Me preguntan a menudo por qué creo que necesitamos las humanidades. Precisamente, para desmontar las falacias que acabo de describir, para defender el sentido de las palabras y para dar entidad a la complejidad de la experiencia humana. Es decir, salvar al ser humano de su reducción a estricto homo economicus, salvar al ciudadano de ser despojado de su condición para encerrarle en su cuerpo como individuo aislado. La economía humana del deseo es tan complicada y desconcertante que sigue y seguirá habiendo cosas que requerirán de una novela o de una obra de arte para que puedan entenderse. Y la experiencia es precisamente el lugar de referencia de las humanidades. La experiencia, al modo de Montaigne, como expresión de la profunda materialidad del hombre.
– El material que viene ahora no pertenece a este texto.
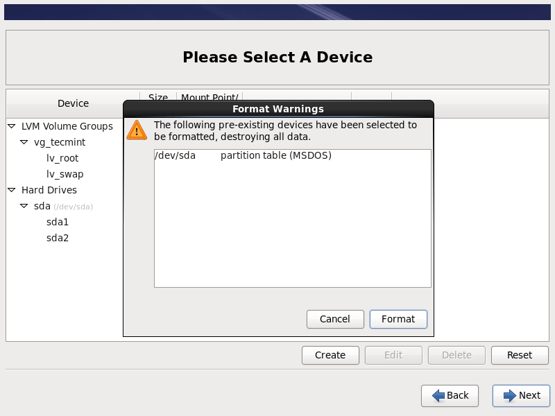
Task: Click the Device column header
Action: [x=73, y=103]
En una sociedad acelerada, en que el ritmo de las cosas está dominado por la dinámica sin freno del espacio virtual, y en que la infinita información compromete su jerarquización, las humanidades son útiles para ofrecer otra perspectiva desde la que contemplar las cosas; para tomar distancia de los acontecimientos y no convertir en novedad lo que no lo es; para salvarnos del papatanismo del último gadget; para proteger los espacios del silencio y de la pausa; para mantener viva la desconfianza en las ideas recibidas y en las verdades incontestables; para devolver la dignidad al ciudadano reducido a simple número estadístico; para no dejarnos colonizar la atención; y para repensar la vida. Lo diré en clave de Albert Camus: “Ser capaces, como Proust, de ver la realidad con otros ojos”. Y de reconocer el sentido trágico de la vida, cuya negación es el germen de la barbarie. Las humanidades pueden aportar la dimensión irónica que nos permite la asunción serena de nuestra radical contingencia.